I heard one of the most absurd surveys I have ever heard today. For that--- you get to see some unusual and wonderful Christmas decor. It was a reminder that we are coming up quickly on the Christmas Hour and I didn't have one image as a header on our blog.
Now, the absurd survey was about candy canes. What way to you eat them? Hence the title because for me, and others I'm sure, how you eat your sweets is a personal choice and if it is some like the old social queen---alright, I'll say it out loud---Post, Emily. She published more books because she found some one that is an "expert". Today there are experts on all the news shows that haul their items into a news studio and get their 5 minute spot before the cameras. It's a good thing that I have become an old man because I can get up or just sit in my desk chair and flip the remote to OFF. Which I do more of these days.
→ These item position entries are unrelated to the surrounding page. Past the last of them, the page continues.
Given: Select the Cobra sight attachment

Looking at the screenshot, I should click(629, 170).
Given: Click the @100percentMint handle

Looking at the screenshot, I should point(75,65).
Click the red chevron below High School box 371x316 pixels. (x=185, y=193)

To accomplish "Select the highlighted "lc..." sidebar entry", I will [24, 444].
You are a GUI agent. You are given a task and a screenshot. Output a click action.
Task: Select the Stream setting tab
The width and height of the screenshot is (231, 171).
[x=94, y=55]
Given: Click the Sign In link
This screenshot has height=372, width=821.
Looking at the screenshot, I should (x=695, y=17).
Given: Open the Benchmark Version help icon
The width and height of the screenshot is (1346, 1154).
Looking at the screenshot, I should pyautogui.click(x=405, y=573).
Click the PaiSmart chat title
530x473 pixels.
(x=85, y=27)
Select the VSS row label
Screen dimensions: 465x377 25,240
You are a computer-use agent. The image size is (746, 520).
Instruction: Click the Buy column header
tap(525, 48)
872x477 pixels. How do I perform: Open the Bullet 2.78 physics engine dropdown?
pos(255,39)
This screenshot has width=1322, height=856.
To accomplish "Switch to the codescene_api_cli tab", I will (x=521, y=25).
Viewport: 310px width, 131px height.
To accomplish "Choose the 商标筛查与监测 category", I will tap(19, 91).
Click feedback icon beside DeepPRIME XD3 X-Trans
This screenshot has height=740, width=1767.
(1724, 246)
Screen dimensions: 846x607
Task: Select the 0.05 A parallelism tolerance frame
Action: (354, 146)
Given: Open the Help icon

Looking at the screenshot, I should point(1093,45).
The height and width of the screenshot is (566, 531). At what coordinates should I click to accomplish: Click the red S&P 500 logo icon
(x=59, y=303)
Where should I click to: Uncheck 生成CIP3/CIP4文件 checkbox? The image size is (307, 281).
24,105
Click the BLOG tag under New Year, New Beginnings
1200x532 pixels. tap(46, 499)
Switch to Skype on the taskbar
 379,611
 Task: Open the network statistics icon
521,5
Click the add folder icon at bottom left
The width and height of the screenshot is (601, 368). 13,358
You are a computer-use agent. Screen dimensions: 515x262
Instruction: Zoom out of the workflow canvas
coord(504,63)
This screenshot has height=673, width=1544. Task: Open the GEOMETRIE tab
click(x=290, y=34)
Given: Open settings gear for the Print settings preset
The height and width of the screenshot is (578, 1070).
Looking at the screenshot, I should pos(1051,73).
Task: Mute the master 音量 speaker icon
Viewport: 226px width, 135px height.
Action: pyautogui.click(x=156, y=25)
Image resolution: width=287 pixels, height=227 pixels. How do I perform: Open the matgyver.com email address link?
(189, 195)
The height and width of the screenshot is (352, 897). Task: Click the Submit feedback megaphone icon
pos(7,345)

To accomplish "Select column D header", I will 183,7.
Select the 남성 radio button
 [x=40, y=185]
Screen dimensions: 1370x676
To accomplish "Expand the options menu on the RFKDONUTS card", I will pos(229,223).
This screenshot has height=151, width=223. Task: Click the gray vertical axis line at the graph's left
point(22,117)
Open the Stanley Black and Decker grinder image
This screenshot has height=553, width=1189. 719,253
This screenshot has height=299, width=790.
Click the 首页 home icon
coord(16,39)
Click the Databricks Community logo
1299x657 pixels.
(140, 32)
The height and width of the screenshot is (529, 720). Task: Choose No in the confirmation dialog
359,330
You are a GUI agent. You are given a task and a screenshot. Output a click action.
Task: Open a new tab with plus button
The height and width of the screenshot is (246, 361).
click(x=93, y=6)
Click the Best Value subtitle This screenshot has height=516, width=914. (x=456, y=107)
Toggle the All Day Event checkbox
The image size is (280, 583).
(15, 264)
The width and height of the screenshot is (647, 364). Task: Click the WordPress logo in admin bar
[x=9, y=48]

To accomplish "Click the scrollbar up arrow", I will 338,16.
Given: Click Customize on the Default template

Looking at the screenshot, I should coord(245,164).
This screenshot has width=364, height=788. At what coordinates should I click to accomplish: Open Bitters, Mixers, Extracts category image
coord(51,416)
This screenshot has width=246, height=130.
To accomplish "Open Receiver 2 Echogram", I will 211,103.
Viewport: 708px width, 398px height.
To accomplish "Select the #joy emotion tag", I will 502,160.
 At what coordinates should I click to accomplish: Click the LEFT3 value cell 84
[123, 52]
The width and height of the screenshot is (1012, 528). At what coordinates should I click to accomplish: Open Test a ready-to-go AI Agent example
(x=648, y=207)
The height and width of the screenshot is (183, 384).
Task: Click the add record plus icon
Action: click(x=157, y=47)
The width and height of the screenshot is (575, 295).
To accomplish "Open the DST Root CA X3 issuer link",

As for Emily, she even was the founder of the Emily Post Institute. Imagine that. Beginning with 1. I bet she could make mince meat out of how to do that candy can routine. I won't leave you hanging on this one. There are four ways to eat one. 1. The top, where the hook is. 2.Start at the bottom and eat upwards. 3. crush the cane and eat it like a broken cracker. 4. Break the straight shaft in half and eat one now and one later, Or my way # 5, you can go to u-tube and let them make a fortune on your answers or you can just do your thing on the U and even issue a challenge to some sucker (pardon the pun). Personally I'm gonna eat mine any way I darn please.
Now, the much bigger question is: how are you gonna eat that bicycle wheel?